SEITENAUSZUG:
☆ ☆ ☆ ☆ ☆

SPD-Politikerin Manuela Schwesig:Hoffnungsträgerin für bessere Zeiten

Schwesig of Social Democratic Party (SPD) arrives to the Germany's SPD leadership meeting in Berlin

Pendeln zwischen Schwerin und Berlin: die Ministerpräsidentin von Mecklenburg-Vorpommern und SPD-Bundesvize, Manuela Schwesig.

(Foto: REUTERS)

Längst gehört die 43-Jährige zum engsten Zirkel der SPD. Manche trauen ihr bereits die Kanzlerkandidatur 2021 zu. Fürs Erste muss sie sich allerdings als Ministerpräsidentin bewähren.

☆ ☆ ☆ ☆ ☆

Datensätze zum Auffinden angezeigter Elemente:
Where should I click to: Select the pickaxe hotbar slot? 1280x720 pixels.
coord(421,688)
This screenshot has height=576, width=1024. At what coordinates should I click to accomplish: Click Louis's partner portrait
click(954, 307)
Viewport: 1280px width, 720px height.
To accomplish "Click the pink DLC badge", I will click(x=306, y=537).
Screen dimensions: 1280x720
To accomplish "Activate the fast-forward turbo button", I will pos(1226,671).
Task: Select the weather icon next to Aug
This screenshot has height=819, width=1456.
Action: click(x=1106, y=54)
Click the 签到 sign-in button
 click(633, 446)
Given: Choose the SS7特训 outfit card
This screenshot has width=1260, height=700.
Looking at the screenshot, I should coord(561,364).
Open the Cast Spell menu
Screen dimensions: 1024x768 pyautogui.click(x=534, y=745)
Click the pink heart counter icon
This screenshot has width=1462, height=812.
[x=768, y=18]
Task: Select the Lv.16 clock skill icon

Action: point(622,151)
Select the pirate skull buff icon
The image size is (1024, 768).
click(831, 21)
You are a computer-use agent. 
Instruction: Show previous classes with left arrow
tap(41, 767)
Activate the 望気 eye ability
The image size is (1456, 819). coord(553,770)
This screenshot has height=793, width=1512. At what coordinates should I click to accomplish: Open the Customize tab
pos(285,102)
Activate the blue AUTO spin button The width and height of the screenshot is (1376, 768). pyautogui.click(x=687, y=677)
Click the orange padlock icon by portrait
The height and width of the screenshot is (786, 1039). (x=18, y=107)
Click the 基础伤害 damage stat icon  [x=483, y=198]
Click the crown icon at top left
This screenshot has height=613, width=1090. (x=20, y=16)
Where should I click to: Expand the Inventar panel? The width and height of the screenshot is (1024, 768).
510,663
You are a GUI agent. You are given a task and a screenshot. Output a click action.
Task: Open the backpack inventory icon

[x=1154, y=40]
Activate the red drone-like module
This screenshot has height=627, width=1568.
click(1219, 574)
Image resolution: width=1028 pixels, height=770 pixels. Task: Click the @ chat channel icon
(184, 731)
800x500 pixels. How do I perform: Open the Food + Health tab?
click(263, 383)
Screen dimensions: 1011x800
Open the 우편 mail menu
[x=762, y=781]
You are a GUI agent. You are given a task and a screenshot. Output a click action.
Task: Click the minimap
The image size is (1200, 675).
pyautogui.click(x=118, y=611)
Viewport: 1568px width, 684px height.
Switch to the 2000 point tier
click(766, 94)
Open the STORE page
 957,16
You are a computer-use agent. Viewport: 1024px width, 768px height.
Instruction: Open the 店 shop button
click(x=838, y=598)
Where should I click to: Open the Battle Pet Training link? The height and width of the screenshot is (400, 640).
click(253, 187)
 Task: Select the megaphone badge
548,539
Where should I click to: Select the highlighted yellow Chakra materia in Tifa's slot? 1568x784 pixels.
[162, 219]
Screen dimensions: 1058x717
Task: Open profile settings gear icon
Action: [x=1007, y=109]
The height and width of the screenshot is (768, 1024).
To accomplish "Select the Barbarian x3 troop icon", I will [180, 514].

☆ ☆ ☆ ☆ ☆

ZU ERLEDIGENDE AUFGABEN:
1 > Welche beiden Ämter hat Manuela Schwesig laut dem Artikel über sie inne?
2 > Schreibe den Artikel über Manuela Schwesig im Anschluss an seinen letzten Satz weiter.

LÖSUNGEN:
1 > Sie ist Ministerpräsidentin von Mecklenburg-Vorpommern und SPD-Bundesvize.

2 >
Von Peter Burghardt, Schwerin

Ihr neues Büro gefällt Manuela Schwesig ausgezeichnet, allein diese Aussicht. Draußen glänzen das Schweriner Schloss und der vereiste Burgsee. "Der schönste Arbeitsplatz", sagt die Regierungschefin von Mecklenburg-Vorpommern und tritt mit geblümter Bluse ans Fenster, die Sonne scheint. Hinter ihrem Schreibtisch hängt eines der großformatigen Fotos, die ihr stilsicherer Vorgänger Erwin Sellering aufhängen ließ. Für eigene Dekoration war im bundespolitischen Ausnahmezustand noch keine Zeit - rasch ausgetauscht wurde nur die Plakette an der Staatskanzlei. Statt "Der Ministerpräsident" steht da "Die Ministerpräsidentin".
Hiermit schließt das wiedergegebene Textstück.